There are several reasons I thought that at the time. I was the biggest person among all my friends, even among most of my guy friends. I had bigger shoulders, bigger hands, bigger wrists, a bigger head. And I was heavier. I was also strong and could pick up any of my friends and carry them around, to our mutual screaming glee. While everyone else's limbs looked like a series of connected sausages, I had actual muscles. I was always bigger than other kids, as far back as I can remember. Even in preschool. And my stomach stuck out, because of, you know, my internal organs. It was not in fashion at the time to have internal organs, and I wore baggy clothes to disguise it.
I also received confirmation every year from the mandatory federal fitness tests that I was at or above the highest recommended BMI for my age and height - a measure that does not take into account lean mass at all. I still remember when my brother Erik flew into a rage at my 4th grade fitness report that declared me “overweight.” I remember him shouting “this is what causes eating disorders!” Every year after the reports were similarly dismal.
In 4th grade I mostly shrugged it off. But by middle school I was horribly anxious. I may not have had an eating disorder, but I had terrible eating habits. I had IBS, a condition I was incredibly ashamed of. I lived in fear of having to use the bathroom at school, and avoided it as best I could. That fact, coupled with my lack of organization skills required to get up on time or bring food with me, resulted in me mostly never eating breakfast or lunch between grades 6 and 12. Even when I worked in the cafeteria, where I earned free lunch, I didn't eat. I was so stressed all the time that I figured if I don't eat, I won't get sick. It was the only tool I had.

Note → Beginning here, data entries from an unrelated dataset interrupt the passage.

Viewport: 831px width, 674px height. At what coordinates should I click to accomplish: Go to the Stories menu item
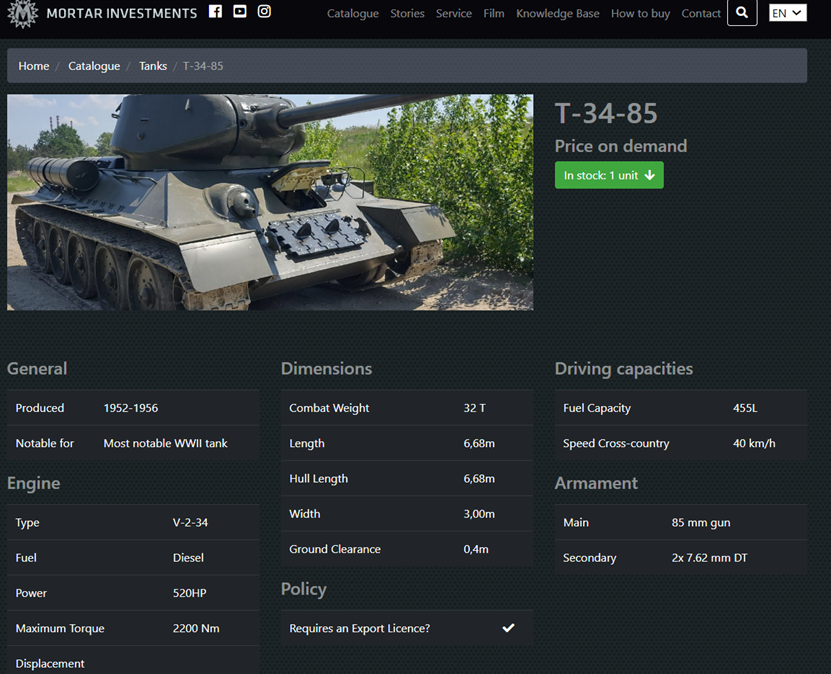click(407, 13)
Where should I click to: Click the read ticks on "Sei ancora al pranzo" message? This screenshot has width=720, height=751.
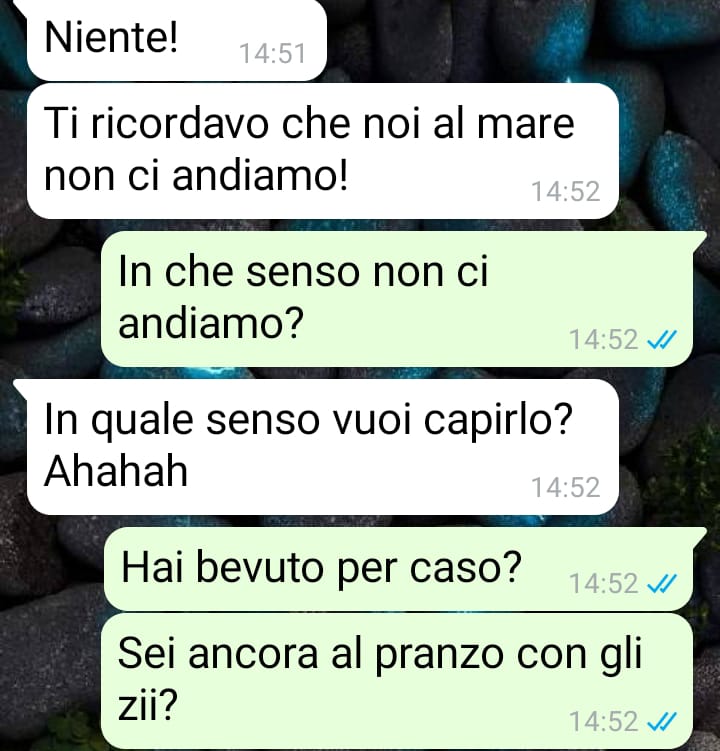pos(662,721)
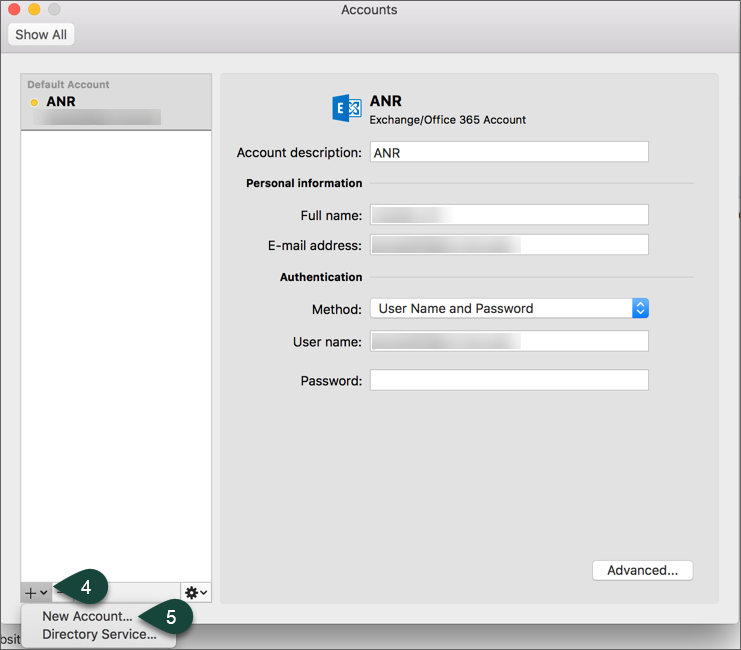Click the Full name text field
The image size is (741, 650).
tap(509, 215)
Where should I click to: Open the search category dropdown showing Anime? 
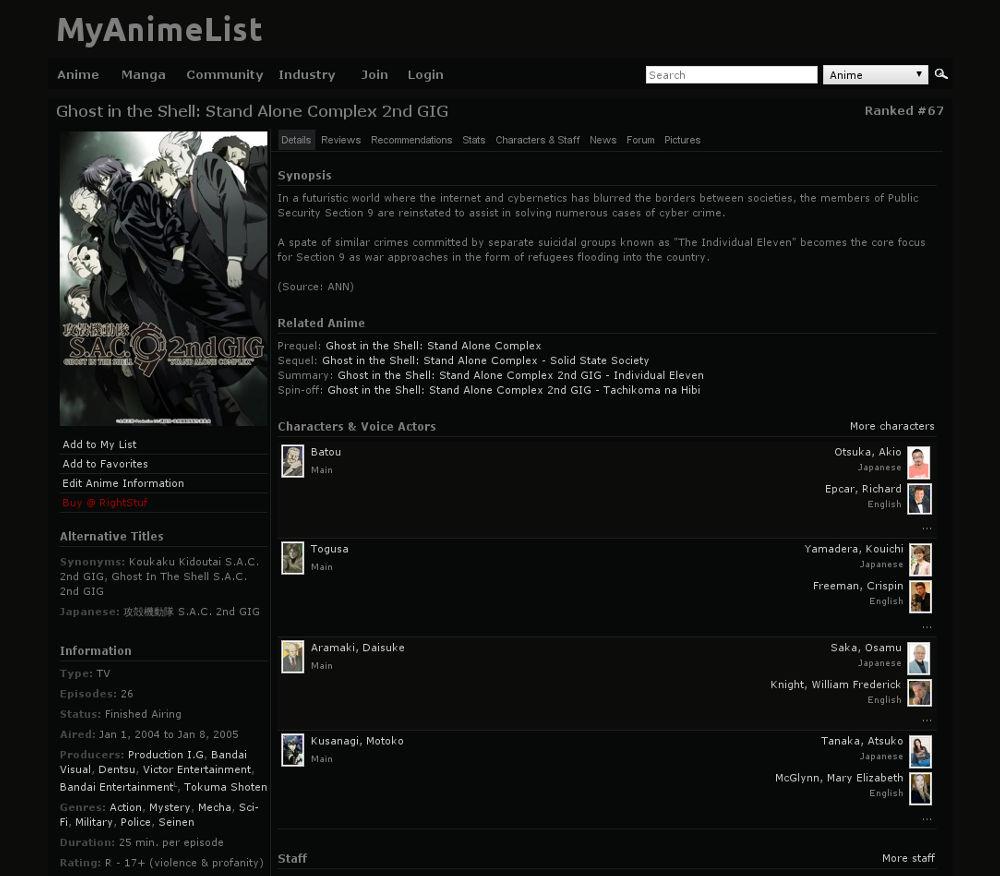pyautogui.click(x=875, y=74)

I was also getting a lot of exercise. I started Taekwondo in 7th grade and was doing 4 classes per week - two classes back to back on Mondays and Thursdays. I also did PE several days per week in school, and my primary means of transportation was my bicycle, which I regularly rode all over town.
So at 13 and 14, I was thin. But I had no idea I was thin. I was heavier than my friends, and heavier than my boyfriend. I couldn't share clothes with my friends. They wore size 2 to 6, and for most of my teenage years I wore size 8 to 10. I never wore such small junior or adult sizes - I went straight from kids’ sizes to an 8.
But I was arguably very fit, and looking back at pictures, actually thin. Certainly by today's standards, where everyone is much bigger, if not by the standards of the 90s.
But… I was unhappy. I avoided eating all day until I came home at 4:00, when I scarfed cookies to relieve my daily “cookie headache” (the phrase “low blood sugar” had not entered my lexicon yet.) I felt sick a lot of the time, particularly the days after Taekwondo which was hard on me. I was incredibly shy and self conscious, and wore baggy clothes to hide my body, which I thought was ugly. I didn't really try to diet - I hated the idea then as much as now - but when I occasionally lost weight after having the flu, I was temporarily happy to have my too-tight jeans button up more easily. It wasn't lost on me then that being happy about being sick is pretty messed up, but I still felt happy anyway. Such is the nature of our culture's obsession with thinness.
So, the last time I was thin… I was 5 foot six, weighed 125-135 pounds, didn't eat all day, worked out a lot, felt terrible, and hated my body.
Once I started driving instead of biking, and quit Taekwondo, I gained 15 pounds. By the end of high school I was 150. I look back on that now as my ideal weight.
I gained weight in college. I gained weight when Alex and I moved in together (he's a good cook, okay?) I gained weight when I had kids, and didn't lose it all. I gained weight working a desk job for decades. And I gained weight during covid, partly from overwork and partly from stress.
On average, I have gained a little over a pound for every year of adulthood. In that, I'm pretty average for American adults.
But now, although I acknowledge I am overweight - “fat” as my childhood friend informed me - I am so much happier. I eat regular, healthy meals. I am active. I exercise. I drink beer sometimes but not too much. I enjoy food, instead of punishing myself with it. I'm not a model, but I appreciate my spaceship so, so much. It has gotten me through a lot, and we've been on a lot of adventures together. What's not to love? And I bet I could still pick up my friends and carry them. Although I might pee a little.
All in all, I will take that over being thin again, any day.